SUPPLIED RECORDS:
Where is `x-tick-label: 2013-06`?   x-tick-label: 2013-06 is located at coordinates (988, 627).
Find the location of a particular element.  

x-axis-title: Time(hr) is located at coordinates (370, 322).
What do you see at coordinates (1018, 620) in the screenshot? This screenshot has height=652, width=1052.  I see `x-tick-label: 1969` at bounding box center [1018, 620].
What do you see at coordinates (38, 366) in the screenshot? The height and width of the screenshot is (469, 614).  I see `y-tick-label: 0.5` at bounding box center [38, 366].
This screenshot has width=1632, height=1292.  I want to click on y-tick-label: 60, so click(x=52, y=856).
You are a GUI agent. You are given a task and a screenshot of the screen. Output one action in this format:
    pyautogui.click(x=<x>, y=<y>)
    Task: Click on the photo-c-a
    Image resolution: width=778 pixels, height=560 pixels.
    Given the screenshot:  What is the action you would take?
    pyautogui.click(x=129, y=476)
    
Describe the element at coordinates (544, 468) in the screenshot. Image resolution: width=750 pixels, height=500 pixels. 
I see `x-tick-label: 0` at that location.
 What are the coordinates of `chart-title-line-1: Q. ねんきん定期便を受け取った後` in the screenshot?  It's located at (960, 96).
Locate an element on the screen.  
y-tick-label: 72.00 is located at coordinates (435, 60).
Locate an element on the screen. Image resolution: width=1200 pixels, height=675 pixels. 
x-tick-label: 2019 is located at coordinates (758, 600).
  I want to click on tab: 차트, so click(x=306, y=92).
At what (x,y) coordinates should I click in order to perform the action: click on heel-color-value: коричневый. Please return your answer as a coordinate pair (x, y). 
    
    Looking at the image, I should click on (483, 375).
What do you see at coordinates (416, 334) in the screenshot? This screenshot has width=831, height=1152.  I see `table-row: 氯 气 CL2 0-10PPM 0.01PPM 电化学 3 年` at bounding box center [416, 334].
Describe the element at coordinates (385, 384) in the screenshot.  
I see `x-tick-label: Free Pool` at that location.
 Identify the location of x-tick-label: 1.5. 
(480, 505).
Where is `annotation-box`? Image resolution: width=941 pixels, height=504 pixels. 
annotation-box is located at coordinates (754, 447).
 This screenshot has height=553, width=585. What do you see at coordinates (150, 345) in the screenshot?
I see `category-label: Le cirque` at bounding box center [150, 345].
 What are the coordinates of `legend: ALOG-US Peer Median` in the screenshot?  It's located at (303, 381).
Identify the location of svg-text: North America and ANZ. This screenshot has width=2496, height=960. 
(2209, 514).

PROBLEM DESCRIPTION:
Reproduce the rows above, changing every occurrence of "Image resolution" to "Screenshot resolution" and leaving all other text unchanged.

SOLUTION FOR THIS EXERCISE:
Where is `x-tick-label: 2013-06`?   x-tick-label: 2013-06 is located at coordinates (988, 627).
Find the location of a particular element.  

x-axis-title: Time(hr) is located at coordinates (370, 322).
What do you see at coordinates (1018, 620) in the screenshot? This screenshot has height=652, width=1052.  I see `x-tick-label: 1969` at bounding box center [1018, 620].
What do you see at coordinates (38, 366) in the screenshot? The height and width of the screenshot is (469, 614).  I see `y-tick-label: 0.5` at bounding box center [38, 366].
This screenshot has width=1632, height=1292.  I want to click on y-tick-label: 60, so click(x=52, y=856).
You are a GUI agent. You are given a task and a screenshot of the screen. Output one action in this format:
    pyautogui.click(x=<x>, y=<y>)
    Task: Click on the photo-c-a
    Screenshot resolution: width=778 pixels, height=560 pixels.
    Given the screenshot:  What is the action you would take?
    pyautogui.click(x=129, y=476)
    
Describe the element at coordinates (544, 468) in the screenshot. Screenshot resolution: width=750 pixels, height=500 pixels. 
I see `x-tick-label: 0` at that location.
 What are the coordinates of `chart-title-line-1: Q. ねんきん定期便を受け取った後` in the screenshot?  It's located at (960, 96).
Locate an element on the screen.  
y-tick-label: 72.00 is located at coordinates (435, 60).
Locate an element on the screen. Screenshot resolution: width=1200 pixels, height=675 pixels. 
x-tick-label: 2019 is located at coordinates (758, 600).
  I want to click on tab: 차트, so click(x=306, y=92).
At what (x,y) coordinates should I click in order to perform the action: click on heel-color-value: коричневый. Please return your answer as a coordinate pair (x, y). 
    
    Looking at the image, I should click on (483, 375).
What do you see at coordinates (416, 334) in the screenshot? This screenshot has width=831, height=1152.  I see `table-row: 氯 气 CL2 0-10PPM 0.01PPM 电化学 3 年` at bounding box center [416, 334].
Describe the element at coordinates (385, 384) in the screenshot.  
I see `x-tick-label: Free Pool` at that location.
 Identify the location of x-tick-label: 1.5. 
(480, 505).
Where is `annotation-box`? Screenshot resolution: width=941 pixels, height=504 pixels. 
annotation-box is located at coordinates (754, 447).
 This screenshot has height=553, width=585. What do you see at coordinates (150, 345) in the screenshot?
I see `category-label: Le cirque` at bounding box center [150, 345].
 What are the coordinates of `legend: ALOG-US Peer Median` in the screenshot?  It's located at (303, 381).
Identify the location of svg-text: North America and ANZ. This screenshot has width=2496, height=960. 
(2209, 514).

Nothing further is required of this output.